Task goal: Reproduce the material below line for line, changing nothing.

Excerpted records:
----------

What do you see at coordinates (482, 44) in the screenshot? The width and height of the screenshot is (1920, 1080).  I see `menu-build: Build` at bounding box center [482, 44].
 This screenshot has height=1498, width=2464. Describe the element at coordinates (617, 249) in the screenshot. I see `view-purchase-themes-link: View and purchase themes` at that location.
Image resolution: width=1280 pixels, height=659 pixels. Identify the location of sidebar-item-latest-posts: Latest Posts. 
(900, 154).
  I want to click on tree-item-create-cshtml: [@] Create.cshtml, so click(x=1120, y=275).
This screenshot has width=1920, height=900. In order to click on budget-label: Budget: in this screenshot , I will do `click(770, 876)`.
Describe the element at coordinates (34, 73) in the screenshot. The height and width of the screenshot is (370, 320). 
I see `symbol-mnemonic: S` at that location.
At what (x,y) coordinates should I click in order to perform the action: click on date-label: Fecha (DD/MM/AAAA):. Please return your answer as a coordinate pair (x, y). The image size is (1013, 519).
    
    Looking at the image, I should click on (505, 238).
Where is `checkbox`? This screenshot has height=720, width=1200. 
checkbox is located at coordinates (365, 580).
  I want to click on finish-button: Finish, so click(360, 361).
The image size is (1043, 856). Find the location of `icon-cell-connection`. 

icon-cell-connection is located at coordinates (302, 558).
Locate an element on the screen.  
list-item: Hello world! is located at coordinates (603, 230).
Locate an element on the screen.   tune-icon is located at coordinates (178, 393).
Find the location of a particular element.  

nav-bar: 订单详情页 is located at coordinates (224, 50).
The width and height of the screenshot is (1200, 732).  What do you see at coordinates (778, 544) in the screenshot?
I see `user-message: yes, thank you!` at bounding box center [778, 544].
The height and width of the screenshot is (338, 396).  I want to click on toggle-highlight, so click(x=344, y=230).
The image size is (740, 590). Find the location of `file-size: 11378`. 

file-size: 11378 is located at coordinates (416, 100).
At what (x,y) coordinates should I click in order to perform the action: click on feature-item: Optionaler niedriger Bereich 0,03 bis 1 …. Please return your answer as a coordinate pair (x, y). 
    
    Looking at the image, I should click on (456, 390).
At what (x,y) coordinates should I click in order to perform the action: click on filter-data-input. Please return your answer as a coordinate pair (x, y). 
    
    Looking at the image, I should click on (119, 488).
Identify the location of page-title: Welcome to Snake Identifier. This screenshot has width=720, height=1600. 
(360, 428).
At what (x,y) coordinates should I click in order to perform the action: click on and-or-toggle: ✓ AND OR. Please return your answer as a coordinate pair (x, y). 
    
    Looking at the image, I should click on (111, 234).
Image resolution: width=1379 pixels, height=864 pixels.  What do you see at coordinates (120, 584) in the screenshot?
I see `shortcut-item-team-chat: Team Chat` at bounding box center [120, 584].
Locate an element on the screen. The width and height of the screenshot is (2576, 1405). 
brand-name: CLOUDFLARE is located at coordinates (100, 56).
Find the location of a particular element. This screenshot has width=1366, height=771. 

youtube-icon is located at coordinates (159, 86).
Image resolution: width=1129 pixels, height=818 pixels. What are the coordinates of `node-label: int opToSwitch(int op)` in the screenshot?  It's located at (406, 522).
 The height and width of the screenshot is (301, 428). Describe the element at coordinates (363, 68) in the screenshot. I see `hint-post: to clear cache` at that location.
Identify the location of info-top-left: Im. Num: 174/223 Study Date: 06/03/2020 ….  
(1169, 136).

----------

Task output:
What do you see at coordinates (482, 44) in the screenshot? The width and height of the screenshot is (1920, 1080).  I see `menu-build: Build` at bounding box center [482, 44].
 This screenshot has height=1498, width=2464. Describe the element at coordinates (617, 249) in the screenshot. I see `view-purchase-themes-link: View and purchase themes` at that location.
Image resolution: width=1280 pixels, height=659 pixels. Identify the location of sidebar-item-latest-posts: Latest Posts. 
(900, 154).
  I want to click on tree-item-create-cshtml: [@] Create.cshtml, so click(x=1120, y=275).
This screenshot has width=1920, height=900. In order to click on budget-label: Budget: in this screenshot , I will do `click(770, 876)`.
Describe the element at coordinates (34, 73) in the screenshot. The height and width of the screenshot is (370, 320). 
I see `symbol-mnemonic: S` at that location.
At what (x,y) coordinates should I click in order to perform the action: click on date-label: Fecha (DD/MM/AAAA):. Please return your answer as a coordinate pair (x, y). The image size is (1013, 519).
    
    Looking at the image, I should click on (505, 238).
Where is `checkbox`? This screenshot has height=720, width=1200. 
checkbox is located at coordinates (365, 580).
  I want to click on finish-button: Finish, so click(360, 361).
The image size is (1043, 856). Find the location of `icon-cell-connection`. 

icon-cell-connection is located at coordinates (302, 558).
Locate an element on the screen.  
list-item: Hello world! is located at coordinates (603, 230).
Locate an element on the screen.   tune-icon is located at coordinates (178, 393).
Find the location of a particular element.  

nav-bar: 订单详情页 is located at coordinates (224, 50).
The width and height of the screenshot is (1200, 732).  What do you see at coordinates (778, 544) in the screenshot?
I see `user-message: yes, thank you!` at bounding box center [778, 544].
The height and width of the screenshot is (338, 396).  I want to click on toggle-highlight, so click(x=344, y=230).
The image size is (740, 590). Find the location of `file-size: 11378`. 

file-size: 11378 is located at coordinates (416, 100).
At what (x,y) coordinates should I click in order to perform the action: click on feature-item: Optionaler niedriger Bereich 0,03 bis 1 …. Please return your answer as a coordinate pair (x, y). 
    
    Looking at the image, I should click on (456, 390).
At what (x,y) coordinates should I click in order to perform the action: click on filter-data-input. Please return your answer as a coordinate pair (x, y). 
    
    Looking at the image, I should click on (119, 488).
Identify the location of page-title: Welcome to Snake Identifier. This screenshot has width=720, height=1600. 
(360, 428).
At what (x,y) coordinates should I click in order to perform the action: click on and-or-toggle: ✓ AND OR. Please return your answer as a coordinate pair (x, y). 
    
    Looking at the image, I should click on (111, 234).
Image resolution: width=1379 pixels, height=864 pixels.  What do you see at coordinates (120, 584) in the screenshot?
I see `shortcut-item-team-chat: Team Chat` at bounding box center [120, 584].
Locate an element on the screen. The width and height of the screenshot is (2576, 1405). 
brand-name: CLOUDFLARE is located at coordinates (100, 56).
Find the location of a particular element. This screenshot has width=1366, height=771. 

youtube-icon is located at coordinates (159, 86).
Image resolution: width=1129 pixels, height=818 pixels. What are the coordinates of `node-label: int opToSwitch(int op)` in the screenshot?  It's located at (406, 522).
 The height and width of the screenshot is (301, 428). Describe the element at coordinates (363, 68) in the screenshot. I see `hint-post: to clear cache` at that location.
Identify the location of info-top-left: Im. Num: 174/223 Study Date: 06/03/2020 ….  
(1169, 136).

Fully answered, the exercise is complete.